Em suma, para o Brocense, diferentemente de Roboredo, quer nas línguas clássicas quer nas vernáculas, o verbo na voz passiva apenas exige o sujeito, sendo o sentido de uma frase na activa e o sentido de uma frase na passiva obrigatoriamente diferentes: Verbum igitur passivum solo supposito contentum est. Cicer. lib. 15. Epist. citat versiculum Naevij, Laetus sum laudari me, abs te pater laudato viro. Sed attende quomodo distingat idem Cicero libr. 5. ad Luceium: Placet enim Hector ille mihi Naevianus, qui nõ tantum laudari se laetatur: sed addit etiam, a laudato viro. Item pro Milone. Factumne sit? at constat: a quo? at patet. Vides particulas (a quo) separari a verbo passivo (…). Denique eodem prorsus manente sensu activa oratio in passivam verti nõ potest (…). Quae dixi de verbis passivis Latinis eadem de Graecis dicta esse velim. In omni enim idiomate passivum solo supposito contentum est. Et quamvis vernaculae linguae careant omnino passiva voce, dicimus tamen, corre se, anda se, acabo se la guerra, mejor se vive en el campo que en la ciudad. ubi solo supposito, etiam sub intellecto perficitur oratio (Ibidem: 129 r.-129 v.).

4.4.3.  A Posição

A última componente da sintaxe ou composição é, segundo Roboredo, a frase ou posição (das palavras / partes orationis na frase / oração), que, em síntese, deve respeitar a seguinte ordem «natural»: aa Preposição antes de Nome; ao Adverbio, antes de Verbo, Adjectivo, & Adverbio; aa Conjunção, porque ou se antepoï, ou se pospoï (Roboredo 1619: «Recopilaçam», 1).

As palavras não podem ser colocadas segundo o livre arbítrio de cada um nem essa ordem é idêntica em todas as línguas, porque, para o gramático transmontano, frase he hum particular modo de fallar de cada lingua segundo a pronunciação, & ajuntamento de palavras per certa collocação dellas (Ibidem: 182).

---

→ EXERCÍCIO PROPOSTO 1
Traduza para português a frase latina "In omni enim idiomate passivum solo supposito contentum est.", do excerto sobre Roboredo e o Brocense.
→ EXERCÍCIO PROPOSTO 2
Reproduza o trecho do excerto sobre Roboredo e o Brocense que começa nas palavras "A última componente" e termina depois de "dellas (Ibidem: 182).".
A listagem abaixo provém de uma fonte diferente.

→ EXTRATO DE DADOS

---

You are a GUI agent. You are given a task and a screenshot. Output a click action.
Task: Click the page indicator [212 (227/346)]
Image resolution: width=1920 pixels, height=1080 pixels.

---

→ RESPOSTA COMPLETA 1
Com efeito, em todas as línguas o passivo contenta-se apenas com o sujeito.

→ RESPOSTA COMPLETA 2
A última componente da sintaxe ou composição é, segundo Roboredo, a frase ou posição (das palavras / partes orationis na frase / oração), que, em síntese, deve respeitar a seguinte ordem «natural»: aa Preposição antes de Nome; ao Adverbio, antes de Verbo, Adjectivo, & Adverbio; aa Conjunção, porque ou se antepoï, ou se pospoï (Roboredo 1619: «Recopilaçam», 1).

As palavras não podem ser colocadas segundo o livre arbítrio de cada um nem essa ordem é idêntica em todas as línguas, porque, para o gramático transmontano, frase he hum particular modo de fallar de cada lingua segundo a pronunciação, & ajuntamento de palavras per certa collocação dellas (Ibidem: 182).